Locate every line in the entries below that contains the string "height" and copy each of those lines. Case counts, so only an exact case match qualifies.

►

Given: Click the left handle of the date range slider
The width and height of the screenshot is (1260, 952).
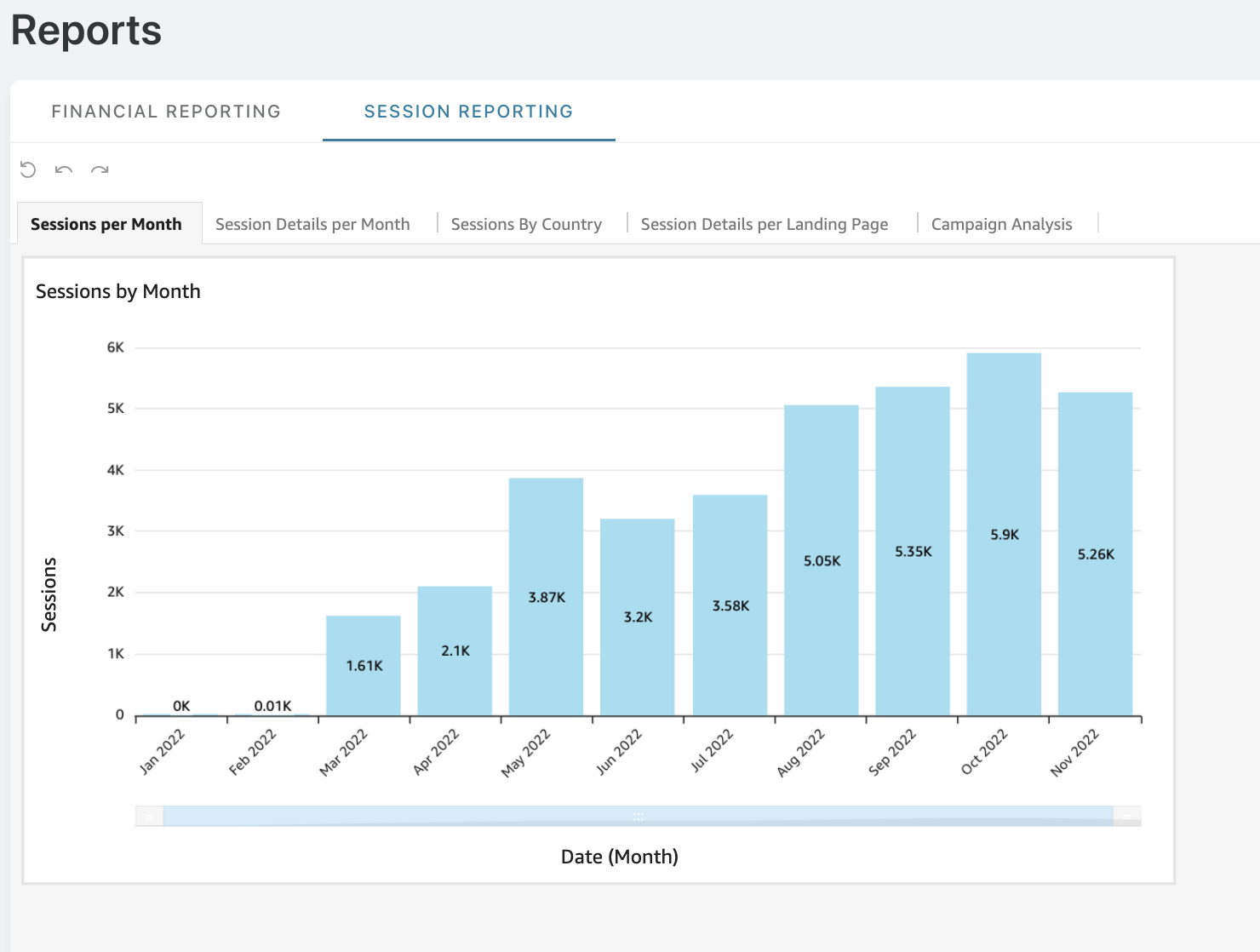Looking at the screenshot, I should tap(149, 816).
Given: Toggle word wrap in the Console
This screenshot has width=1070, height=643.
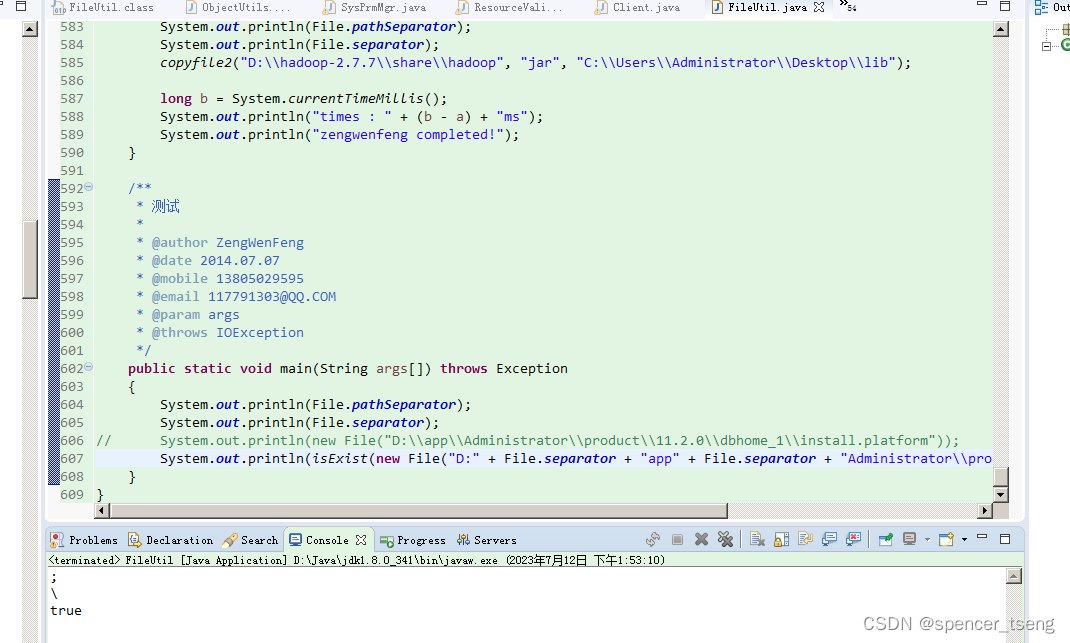Looking at the screenshot, I should (x=806, y=539).
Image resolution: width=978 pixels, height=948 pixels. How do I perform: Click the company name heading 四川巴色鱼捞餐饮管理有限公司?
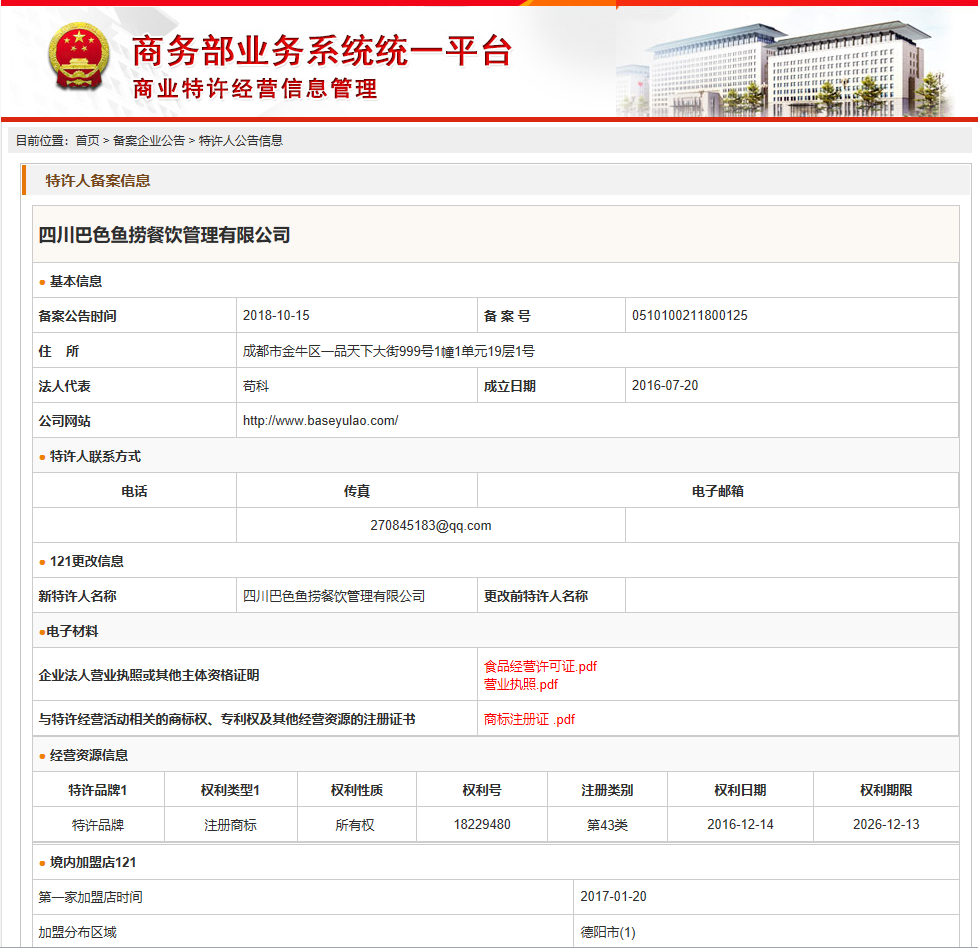tap(164, 236)
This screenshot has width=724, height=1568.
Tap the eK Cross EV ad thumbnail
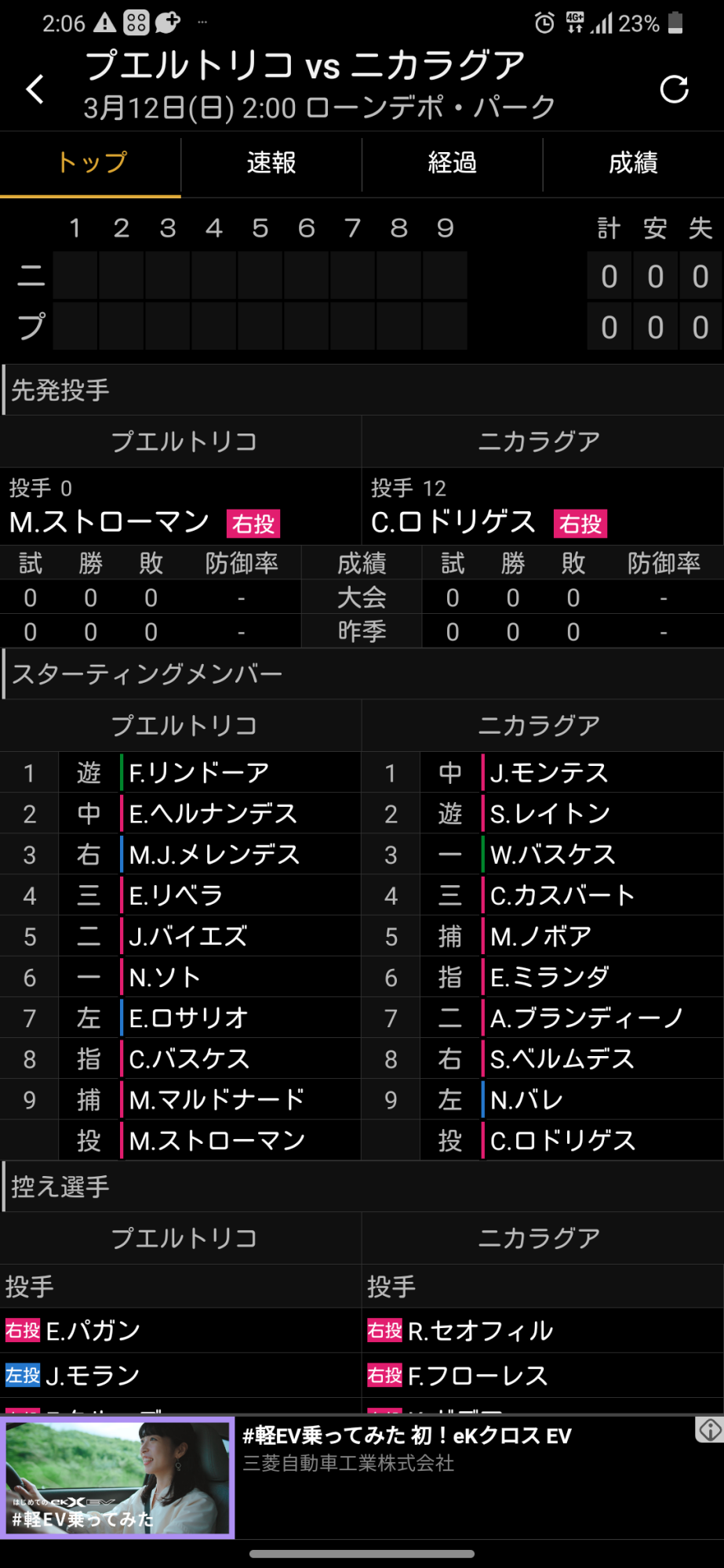click(118, 1478)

◄

• [Response below]
The width and height of the screenshot is (1260, 952).
This screenshot has width=1070, height=643.
Image resolution: width=978 pixels, height=948 pixels. How do I perform: Click the company name heading 四川巴色鱼捞餐饮管理有限公司?
This screenshot has width=724, height=1568.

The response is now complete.